A PENSIVE SUPERBLY WRITTEN REMINISCENCE

For most of us, social interaction is a daily aspect of life. Solitude is suspect rather than pursued. In this peaceful, exquisitely penned memoir novelist Doris Grumbach recounts her 50 days of absolute aloneness during a Maine winter. "I learned that there is a softness about being alone in the country, even the frozen, snow-filled country," she writes. "Solidity, concrete, and bricks do not define one's surroundings.
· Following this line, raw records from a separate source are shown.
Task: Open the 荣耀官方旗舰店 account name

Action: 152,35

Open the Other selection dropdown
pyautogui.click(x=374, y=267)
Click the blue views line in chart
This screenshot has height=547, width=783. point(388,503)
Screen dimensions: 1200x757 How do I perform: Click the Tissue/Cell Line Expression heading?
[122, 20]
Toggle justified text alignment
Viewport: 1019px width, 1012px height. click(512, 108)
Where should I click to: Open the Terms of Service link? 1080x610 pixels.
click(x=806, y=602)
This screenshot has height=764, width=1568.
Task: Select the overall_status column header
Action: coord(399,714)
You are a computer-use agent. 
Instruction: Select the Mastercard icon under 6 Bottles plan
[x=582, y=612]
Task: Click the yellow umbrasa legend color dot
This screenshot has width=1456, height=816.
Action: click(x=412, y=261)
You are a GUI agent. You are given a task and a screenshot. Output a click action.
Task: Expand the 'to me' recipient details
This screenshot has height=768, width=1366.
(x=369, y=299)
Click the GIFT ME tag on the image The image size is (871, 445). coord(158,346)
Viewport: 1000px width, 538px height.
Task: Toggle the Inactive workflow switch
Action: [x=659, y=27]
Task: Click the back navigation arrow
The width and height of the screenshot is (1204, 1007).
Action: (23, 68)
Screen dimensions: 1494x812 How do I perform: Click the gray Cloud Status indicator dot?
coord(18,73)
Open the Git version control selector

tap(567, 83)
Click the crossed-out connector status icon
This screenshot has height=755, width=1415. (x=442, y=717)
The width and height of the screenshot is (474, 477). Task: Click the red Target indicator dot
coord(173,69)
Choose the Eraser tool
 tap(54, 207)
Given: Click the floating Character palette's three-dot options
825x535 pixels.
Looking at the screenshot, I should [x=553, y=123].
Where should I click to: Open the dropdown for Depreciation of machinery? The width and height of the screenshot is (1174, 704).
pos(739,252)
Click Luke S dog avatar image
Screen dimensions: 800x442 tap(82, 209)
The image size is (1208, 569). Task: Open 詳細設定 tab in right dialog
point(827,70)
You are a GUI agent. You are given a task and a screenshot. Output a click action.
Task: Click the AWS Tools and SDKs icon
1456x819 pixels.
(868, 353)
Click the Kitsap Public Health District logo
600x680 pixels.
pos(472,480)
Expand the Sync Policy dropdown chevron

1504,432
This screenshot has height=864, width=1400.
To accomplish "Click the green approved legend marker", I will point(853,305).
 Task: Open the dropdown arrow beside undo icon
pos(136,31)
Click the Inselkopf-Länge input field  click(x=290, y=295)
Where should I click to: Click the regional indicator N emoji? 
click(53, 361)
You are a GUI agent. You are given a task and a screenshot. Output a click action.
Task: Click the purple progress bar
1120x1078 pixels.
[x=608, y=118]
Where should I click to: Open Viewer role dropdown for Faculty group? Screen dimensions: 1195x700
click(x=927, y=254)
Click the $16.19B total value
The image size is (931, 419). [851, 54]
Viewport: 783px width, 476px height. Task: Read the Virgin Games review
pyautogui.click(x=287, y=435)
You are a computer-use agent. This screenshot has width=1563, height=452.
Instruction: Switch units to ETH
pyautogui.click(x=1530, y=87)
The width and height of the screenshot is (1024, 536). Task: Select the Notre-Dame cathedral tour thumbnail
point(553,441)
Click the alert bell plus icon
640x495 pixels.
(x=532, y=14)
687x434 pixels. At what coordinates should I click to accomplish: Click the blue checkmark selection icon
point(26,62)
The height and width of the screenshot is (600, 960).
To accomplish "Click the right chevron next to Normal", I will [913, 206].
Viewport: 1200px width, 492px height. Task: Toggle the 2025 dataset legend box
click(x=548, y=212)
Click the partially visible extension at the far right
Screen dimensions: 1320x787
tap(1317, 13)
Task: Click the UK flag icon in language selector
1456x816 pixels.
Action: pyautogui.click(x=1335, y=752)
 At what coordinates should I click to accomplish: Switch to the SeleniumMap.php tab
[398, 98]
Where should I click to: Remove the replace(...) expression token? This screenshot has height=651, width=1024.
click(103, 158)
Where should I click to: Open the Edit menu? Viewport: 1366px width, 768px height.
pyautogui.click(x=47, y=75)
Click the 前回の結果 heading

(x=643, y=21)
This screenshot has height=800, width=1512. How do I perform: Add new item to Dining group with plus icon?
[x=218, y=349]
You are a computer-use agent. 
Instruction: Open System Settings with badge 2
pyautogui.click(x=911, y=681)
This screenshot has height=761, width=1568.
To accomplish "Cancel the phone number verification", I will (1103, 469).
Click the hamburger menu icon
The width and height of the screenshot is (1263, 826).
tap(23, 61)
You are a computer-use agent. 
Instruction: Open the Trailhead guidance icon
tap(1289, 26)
The edges of my landscape are blurred, made uneven by the action of wind and bending branches. There is comforting balm in the way the water beyond the white meadow breaks through the ice when the tide comes in and then freezes over in irregular ridges when it goes out." Grumbach turned off the telephone, did not watch television. She went into town only to collect her mail and attend church, always leaving before the end of the service so as not to be drawn into any conversation. Her only companions were music, books, and herself. As she said, "I was now alone with music, books, an unpopulated cove, and with that frightening reflexive pronoun, myself." This pensive superbly written reminiscence may have been intended as her nod to mortality, instead it is a paean to life. Don't miss it! - Gail Cooke

Free from Blather....

This slim, spare book touches on many of the gravest issues of our time while avoiding both smug solemnity and grinning uplift. Grumbach's voice is considered, flinty even, much like the wintery Maine landscape detailed in the book. As her days of solitude progress she writes of history, piety, AIDS, the experience of aging, the borders between the individual and the community, and the often invisible lives of women. She watches everything and lets that observation live on the page without forcing conclusions onto it. This is a profoundly religious book, and a profoundly feminist one. It wrestles with sacredness, without the silly cliches of so much writing about "the sacred". Its rectitude and honesty are a rebuke to much of the fuzzy-minded writing out there.

a gem

I first read this book about 3 years ago. I don't read many books by writers about writing, and I don't read many autobiographical books by writers, period. However, I read the first few pages of this book, and I was captivated.She moved herself into an isolated country house for 50 days.Grumbach's style is simple, plain, and direct. Her book is a study of one person's solitude; as such, it works well as a personal "coming of age" story. That may strike you as odd, because Grumbach is probably in her 50's or 60's, but it's a personal journey story, a tale of one person's finding herself, of imposing a solitary life upon herself. It's about solitude, and adjusting yourself from a more frenetic way of life to a simpler way of life, socially.I generally don't read this sort of thing at all, but I loved this book.